Server processes batch and updates Redis with latest position.
Kafka receives all points for trip reconstruction.
11. Scaling Considerations
Geographic Sharding
Shard by city/region:
US-West: San Francisco, Los Angeles, Seattle
US-East: New York, Boston, Miami
Europe: London, Paris, Berlin
Asia: Mumbai, Delhi, Singapore
Each region has:
- Independent matching service
- Local Redis cluster for driver locations
- Local trip database
- Independent surge computation
Cross-region: Only user accounts are global.
Trips are always local to a city.
Redis Cluster for Geospatial
Partition by city:
Redis Cluster 1: drivers:sf:available, drivers:la:available
Redis Cluster 2: drivers:nyc:available, drivers:bos:available
Within a city, all available drivers in ONE Redis GEO set.
GEORADIUS is fast: ~1ms for 50 results in a 5km radius.
12. Key Tradeoffs
| Decision | Option A | Option B | Our Choice |
|---|---|---|---|
| Location protocol | HTTP (simple) | WebSocket/UDP (fast) | WebSocket |
| Geospatial index | PostGIS | Redis GEO | Redis GEO |
| Matching | Global optimization | Greedy nearest | Scored greedy |
| Surge computation | Real-time per request | Periodic batch | Periodic (2min) |
| ETA | Static road distance | ML + traffic | ML + traffic |
| Location batching | Every update (4s) | Batched (20s) | Batched |
| Trip database | Global single DB | Per-city sharding | Per-city |
13. Failure Scenarios and Mitigations
Scenario Mitigation
------------------------------------------------------------------------
Redis GEO failure Fallback to PostgreSQL/PostGIS (higher latency)
Driver location stale 30-second TTL auto-removes stale entries
No drivers available Expand search radius; show "no drivers" with ETA
Matching service overload Queue ride requests; process FIFO
Payment failure after trip Retry payment; hold trip in "payment_pending"

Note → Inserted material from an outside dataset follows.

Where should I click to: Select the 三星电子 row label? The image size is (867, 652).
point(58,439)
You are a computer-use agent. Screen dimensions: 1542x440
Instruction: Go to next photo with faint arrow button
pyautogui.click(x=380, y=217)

GPS drift / inaccurate location Snap to road using map matching
Surge price controversy Cap at 3x; show clear pricing before confirmation
Driver cancels after accepting Penalize driver; re-match rider immediately
Key Takeaways
- Geospatial indexing (Redis GEO or geohash grid) is the core data structure -- efficient nearby-driver queries at 1M+ updates/sec.
- Matching is a scored greedy algorithm, not a global optimization -- speed matters more than theoretical optimality.
- Surge pricing uses zone-based supply/demand ratios computed periodically, not per-request -- this keeps it responsive and predictable.
- Location ingestion at 1.25M updates/sec requires batching, UDP/WebSocket, and writing to Redis (real-time) + Kafka (historical) in parallel.
- Per-city sharding is natural for ride-sharing -- trips never cross city boundaries, making horizontal scaling straightforward.